Config reference

whatif.config.yaml is the version-controlled, GitOps-friendly way to declare an experiment. Introduced in v0.2; in v0.1 the same fields are passed as CLI flags.

Full example

# whatif.config.yaml
source:
  type: langfuse
  project: incident-triage-prod
  endpoint: ${LANGFUSE_HOST}

target: "python:my_agent.replay:run"

selection:
  mode: failures_plus_baseline      # or: failures_only
  failures:
    filter: "score-below:0.6"
    since: "24h"
    limit: 50
  baseline:
    filter: "score-above:0.8"
    since: "24h"
    limit: 50
    sample: random                  # required for CI reproducibility
    seed: 42                        # stable seed prevents sampling drift

scorer:
  type: inspect_ai
  task: faithfulness_qa
  judge_model: claude-haiku-4-5

cache:
  policy: use-original              # v0.3: live | mock
  live_allowlist: []                # populated only when policy=live

decision:
  fail_on_regression: true
  regression_threshold: 0.1         # median score drop > 0.1 = fail
  min_replay_validity: 0.7          # 70%+ traces must replay cleanly per cohort
  min_baseline_coverage: 1          # require baseline cohort or fail

source

Where to ingest traces from.

Field

Type

Notes

type

langfuse (v0.1) | phoenix (v0.2) | langsmith (v0.2) | otel-genai (v0.2)

The tracer adapter.

project

string

Tracer-specific project / workspace identifier.

endpoint

URL

Optional override for self-hosted instances.

Environment variables (${VAR}) are interpolated at load time.

target

The user-supplied runner. Must match the runner contract.

Field

Type

Notes

target

"python:<module.path>:<attr>"

Module-path syntax; whatif imports the module and resolves <attr> at runtime.

selection

Cohort assembly. Baseline runs by default. Disabling baseline (mode: failures_only) produces a loud warning in every report.

selection.mode

Value

Effect

failures_plus_baseline (default)

Both cohorts run. Verdict is high-confidence.

failures_only

Skip baseline. Verdict prints “confidence: limited” and the report’s Baseline integrity section is a structural warning.

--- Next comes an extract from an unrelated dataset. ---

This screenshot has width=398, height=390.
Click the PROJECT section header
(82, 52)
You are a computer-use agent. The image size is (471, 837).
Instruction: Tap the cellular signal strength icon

selection.failures and selection.baseline

Field

Type

Notes

filter

selector grammar

e.g., "score-below:0.6", "tag:incident-triage".

since

duration

e.g., "24h", "7d". Bounds the time window.

limit

int

Maximum number of traces in the cohort.

sample

random | first | last

How to subsample when more matches than limit. random requires seed for reproducibility.

seed

int

Stable seed for sample: random. Use the same seed in CI to avoid red builds caused by sampling drift.

scorer

Wraps an existing eval framework. Receives a ScoreCase (see the runner contract) and returns a numeric score plus a rationale.

Field

Type

Notes

type

inspect_ai (v0.1) | ragas (v0.2) | custom plugin name

The wrapper to use.

task

string

Scorer-specific task identifier.

judge_model

string

LLM identifier when the scorer uses LLM-as-judge.

cache

Tool-call caching policy enforced during replay.

Field

Type

Notes

policy

use-original (v0.1, default) | live (v0.3) | mock (v0.3+)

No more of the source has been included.